- [EXERCISE BRIEF]
Answer these questions using the reflection on grief:
(a) How long did the speaker work as a hospice chaplain before seeing the lesson about grief?
(b) Whose "5 Stages of Grief" have people misinterpreted for decades?
(c) What did a family member of a hospice patient make after her husband's death?

- [TEXT UNDER STUDY]
This lesson my companion loss is still teaching me
has me wondering if this is not the essential task of being human;
learning, discerning, and understanding who we are.
(Break, Water)
There are many other lessons my constant companion loss
has been teaching me,
as we walk together through this adventure we call a human life…
but there is one more I want to share with you this morning.
It is a lesson I had to see first in reflection,
and then in my own life…
and it took a year as a hospice chaplain to see it.
My companion loss taught me
that you can never be “done” with any grief…
you can only learn to make a place for it in your life.
There is a trend in our culture to treat grief as if it is a pathogen…
as if it is a disease or a sickness
that with proper treatment and just the right amount of time,
you can be cured of.
People have for decades mis-interpreted
the Kubler-Ross “5 Stages of Grief”
as if they were a checklist to curing the illness of grief.
I actually had a family member of a hospice patient
make up a calendar with each of the five stages
on successive months after her husband’s death,
because she wanted to make sure she was
both “doing it properly” and not “wasting time”
getting over the death.
Sound familiar to anyone?
Countless times I’ve heard
“It’s been a year, I should be over this by now”

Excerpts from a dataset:
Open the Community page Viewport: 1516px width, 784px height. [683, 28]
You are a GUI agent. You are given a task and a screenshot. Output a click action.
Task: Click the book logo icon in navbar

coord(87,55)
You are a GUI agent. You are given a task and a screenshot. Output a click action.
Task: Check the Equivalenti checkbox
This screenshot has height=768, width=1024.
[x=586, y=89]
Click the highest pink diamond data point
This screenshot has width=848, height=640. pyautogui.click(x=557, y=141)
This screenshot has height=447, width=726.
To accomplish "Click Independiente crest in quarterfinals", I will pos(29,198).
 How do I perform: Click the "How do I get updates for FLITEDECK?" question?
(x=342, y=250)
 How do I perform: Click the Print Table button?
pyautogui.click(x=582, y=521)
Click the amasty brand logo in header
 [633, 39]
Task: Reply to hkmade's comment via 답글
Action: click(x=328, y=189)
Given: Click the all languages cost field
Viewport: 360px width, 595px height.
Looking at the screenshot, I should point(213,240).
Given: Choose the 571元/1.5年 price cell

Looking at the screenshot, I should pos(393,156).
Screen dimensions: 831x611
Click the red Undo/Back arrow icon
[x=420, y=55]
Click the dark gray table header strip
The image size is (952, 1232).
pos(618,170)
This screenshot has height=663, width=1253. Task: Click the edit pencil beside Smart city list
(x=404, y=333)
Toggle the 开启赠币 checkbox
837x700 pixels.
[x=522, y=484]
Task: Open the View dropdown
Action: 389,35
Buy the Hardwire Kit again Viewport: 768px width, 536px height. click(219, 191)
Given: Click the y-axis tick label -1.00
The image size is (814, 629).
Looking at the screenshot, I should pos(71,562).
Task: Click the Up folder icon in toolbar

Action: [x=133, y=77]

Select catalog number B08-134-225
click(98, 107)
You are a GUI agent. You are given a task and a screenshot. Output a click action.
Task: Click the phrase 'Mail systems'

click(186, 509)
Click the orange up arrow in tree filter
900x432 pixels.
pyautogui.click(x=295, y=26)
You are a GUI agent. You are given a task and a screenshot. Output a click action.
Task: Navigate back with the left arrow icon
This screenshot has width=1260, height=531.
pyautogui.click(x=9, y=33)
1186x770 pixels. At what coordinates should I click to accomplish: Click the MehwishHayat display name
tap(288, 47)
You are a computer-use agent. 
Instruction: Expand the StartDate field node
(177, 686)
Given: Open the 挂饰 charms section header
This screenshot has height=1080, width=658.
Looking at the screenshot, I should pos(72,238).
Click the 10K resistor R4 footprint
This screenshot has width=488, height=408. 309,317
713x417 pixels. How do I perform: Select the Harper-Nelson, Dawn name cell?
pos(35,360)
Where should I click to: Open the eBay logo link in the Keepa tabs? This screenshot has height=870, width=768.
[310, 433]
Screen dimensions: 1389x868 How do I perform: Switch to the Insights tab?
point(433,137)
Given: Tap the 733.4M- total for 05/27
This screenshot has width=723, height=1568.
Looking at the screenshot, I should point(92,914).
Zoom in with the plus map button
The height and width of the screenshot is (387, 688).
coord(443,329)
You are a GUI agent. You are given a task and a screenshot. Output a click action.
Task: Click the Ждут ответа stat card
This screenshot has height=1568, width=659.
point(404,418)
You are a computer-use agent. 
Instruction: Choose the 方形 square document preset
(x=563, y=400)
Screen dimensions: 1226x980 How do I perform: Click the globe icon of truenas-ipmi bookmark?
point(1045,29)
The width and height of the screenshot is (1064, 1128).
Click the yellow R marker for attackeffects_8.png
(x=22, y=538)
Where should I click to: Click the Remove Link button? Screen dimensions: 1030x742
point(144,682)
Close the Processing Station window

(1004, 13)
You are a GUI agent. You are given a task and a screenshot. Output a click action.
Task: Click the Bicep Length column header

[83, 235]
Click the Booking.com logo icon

- [PROBLEM SOLUTION]
(a) A year.
(b) Kubler-Ross's.
(c) A calendar that placed each of the five stages on successive months.